Only a twofold gesture that will place both the “Left” and “culture” under the sharp edge of critique could point towards another horizon, where political action and poetic frenzy will be manifestations of a subjectivity that retrieves, and invents, the evanescent unity of its body with the world, through a posture of revolt and solidarity. Where we need to turn our gaze is towards a new community, a universal culture and universal polis, that will breathe within the social field, that will sublate the division between mental and manual labour, that will be incarnated by self-organized collective undertakings, that will be exercised through labour that is also a game, that will unfold itself in a time admitting of many unrepeatable times, many self-emancipated subjectivities.

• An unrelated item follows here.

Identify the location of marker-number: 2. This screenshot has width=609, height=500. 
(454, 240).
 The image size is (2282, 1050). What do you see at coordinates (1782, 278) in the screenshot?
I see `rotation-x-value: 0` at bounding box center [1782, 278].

On this new community – which is in accord with the free societies of the future, divested of all servitude imposed by capital and the state – it is worth putting our stakes from now on, whether we are writing poems at night in our beds, or facing the oppression of the state and the exploitation of bosses in the streets or workshops, or even when we are discussing with our comrades “what is to be done”. The surrealist movement, to which we have chosen as a group to belong, attempts to detect such an horizon here and now, calling into play every means that can help us, as oppressed human beings, to achieve the goal of universal freedom, without for a moment substituting for it or postponing it for a future that is not, already now, experienced, as it lets itself unfold as a bundle of real possibilities in this unsettled present.